● **İncelenecek metin**
Fener Rum Patriği Vartholomeos (B, V okunur), her altı ayda bir değişen 12 metropolitten oluşan ruhani meclis Sen Sinod’a bu sefer Türk yurttaşı olmayan 6 rahip atadı.
S.Gökçen olayındaki gibi, derhal hücum başladı. Patrik yakında hain ilan edilmezse şaşarım. Çünkü gazetelerde yazılmadık ne Lozan’ın yok sayılmasına göz yumulduğu kaldı, ne bütün TC yönetiminin yabancıların eline geçeceği, ne bundan sonraki adımın İstanbul’da hilafet makamı olacağı! Olayın “postmodern Sevr” olarak ilanı da ihmal edilmedi (4, 6, 7 Nisan 2004 tarihli gazeteler).
Oysa, Patrik’e madalya vermemiz gerekir. Merakınızı hemen gidereceğim. Ama olay bir hukuk olayı olduğundan, önce o açıdan inceleyelim.

● **Görevler ve alıştırmalar**
A - Patrik Vartholomeos hakkındaki yazıya göre Sen Sinod kaç metropolitten oluşuyor?
B - Patrik Vartholomeos hakkındaki yazının devamını yazın.
Metinden sonra gelen veriler başka bir kaynaktan alınmıştır.

● **Verilen bilgiler**

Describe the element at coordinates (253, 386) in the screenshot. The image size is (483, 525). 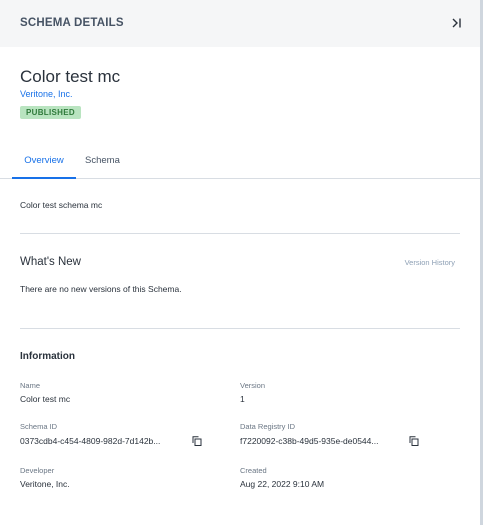
I see `version-label: Version` at that location. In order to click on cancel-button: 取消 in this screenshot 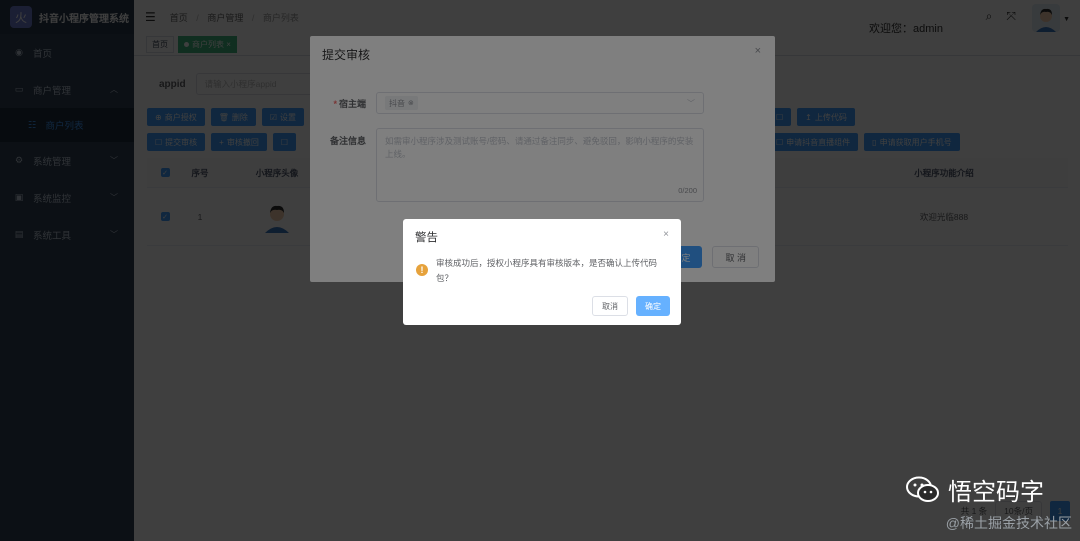, I will do `click(610, 306)`.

● **Sıralı yanıtlar**
A - Her altı ayda bir değişen 12 metropolitten.

B -
* * *
1) Atamada, Lozan’a aykırılık yoktur. Çünkü Lozan’da, Patrikhane’den tek kelime geçmez. Bunu milletçe galiba nihayet öğrenebildik ama, şimdi de oturum tutanaklarına merak sardık. Bakalım:
İsmet Paşa’nın Lozan’da Patrikhane konusunu noktalayan sözleri tutanağa şöyle geçmiştir: “İsmet Paşa, Patrikliğin siyasal ya da yönetime ilişkin işlerle bundan böyle hiç uğraşmayacağı, yalnız salt din alanına giren işlerle yetineceği konusunda, Konferans önünde, Müttefik Temsilci Heyetlerinin ve Yunan Temsilci Heyetinin yapmış oldukları resmî konuşmaları ve verdikleri garantileri senet saymaktadır”. (10.01.1923; Meray çevirisi, cilt 1, s.331).
Patrik’in ruhani meclis atamalarını “salt din alanına giren” konu saymıyorsak, başka. Yalnız, o zaman, Ortodoks ilahiyatına da karışma hakkımız olduğunu ilan etmemiz gerekecek.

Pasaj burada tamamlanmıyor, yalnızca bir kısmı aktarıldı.